Mars, en quadrature le 11 août, continue son mouvement dans la Balance et, à la fin du mois, aura pénétré dans l’éventail que forme Antarès avec les quatre étoiles du Scorpion, β, δ, π, φ. L’heure de son coucher avance de 10 h. 41 m. du soir à 9 h. 25 m. environ, de sorte que la planète ne sera pas, pour l’observation, dans une situation très favorable.

Jupiter, toujours dans le Lion, sera à peine visible le soir, car il se couche de plus en plus tôt, à peine une heure après le soleil, le 1er août, et quelques minutes seulement après lui à la fin du mois.

Saturne seul reste à peu près visible toute la nuit, dans la constellation du Sagittaire, mais dans une situation toujours peu favorable, à cause du peu d’élévation de la planète au-dessus de l’horizon, du moins dans nos contrées de la zone tempérée boréale.

Mais laissons là les planètes. Le véritable intérêt pendant le mois d’août, est ailleurs pour les amateurs d’astronomie physique. On sait que les nuits qui précèdent et suivent le 10 août sont, périodiquement, le théâtre d’une apparition d’étoiles filantes inaccoutumée. La terre, à cette époque, se trouve traverser l’essaim de météores auquel on a donné le nom de Perséides, parce que c’est dans la constellation de Persée qu’est situé le point radiant de cet essaim. Ce n’est pas que le nombre des météores soit maintenant bien considérable ; depuis une vingtaine d’années, il est en décroissance. Mais le phénomène n’a pas pour cela diminué d’intérêt, car il s’agit toujours, tout en constatant la loi de cette décroissance, de déterminer le point ou les points de convergence des trajectoires lumineuses, de manière à se rendre compte de ses variations de position. Les observateurs de ces apparitions sont très-nombreux aujourd’hui soit à l’étranger, soit en France, ce qui est d’un grand avantage pour l’astronomie, puisque les chances d’une observation favorable se multiplient avec le nombre des postes établis dans ce but. En 1869, par exemple, le midi de l’Espagne avait un temps couvert qui n’a pas permis à M. Arcimis, de Cadix, de n’observer que 25 météores ; mais déjà, à Marseille, M. Borelly en enregistrait 146 dans la seule nuit du 10 au 11 août entre 8 h. 1/2 du soir et 2 h. du matin ; quelques beaux bolides furent en outre remarqués. À Palerme, M. Tacchini était encore plus heureux : il notait 472 météores et calculait pour le point radiant une ascension droite de 43° avec une déclinaison boréale de 57°, correspondant à un point de la constellation de Persée. À Urbino (Italie), M. Serpieri observait 470 météores, mais les étoiles filantes y semblaient distribuées en plusieurs groupes ayant chacun leur point radiant distinct. Il y avait toutefois accord avec les observations de Palerme, en ce sens que la position moyenne des points radiants coïncidait toujours avec celle que M. Tacchini avait calculée. À Velletri enfin, sur 566 étoiles filantes observées, 461 parurent appartenir à l’essaim des Perséides, les autres étaient des étoiles sporadiques.

* [Bloc de données]
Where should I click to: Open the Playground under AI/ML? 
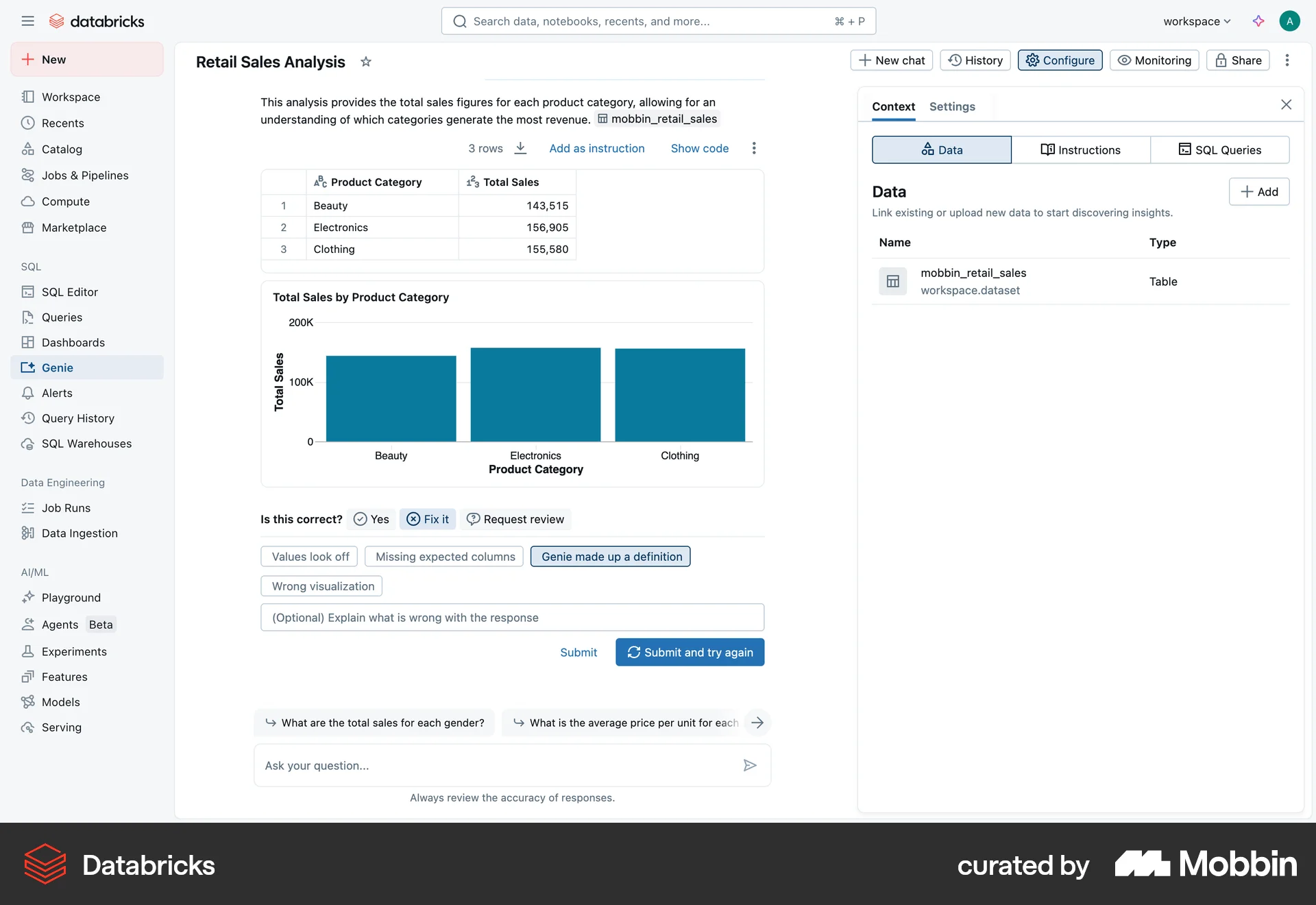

* [Votre tâche] Recopiez à l'identique, s'il vous plaît, le passage de l'extrait fourni commençant par « Jupiter, toujours dans » et allant jusqu'à « zone tempérée boréale. ».

* [Sortie attendue]
Jupiter, toujours dans le Lion, sera à peine visible le soir, car il se couche de plus en plus tôt, à peine une heure après le soleil, le 1er août, et quelques minutes seulement après lui à la fin du mois.

Saturne seul reste à peu près visible toute la nuit, dans la constellation du Sagittaire, mais dans une situation toujours peu favorable, à cause du peu d’élévation de la planète au-dessus de l’horizon, du moins dans nos contrées de la zone tempérée boréale.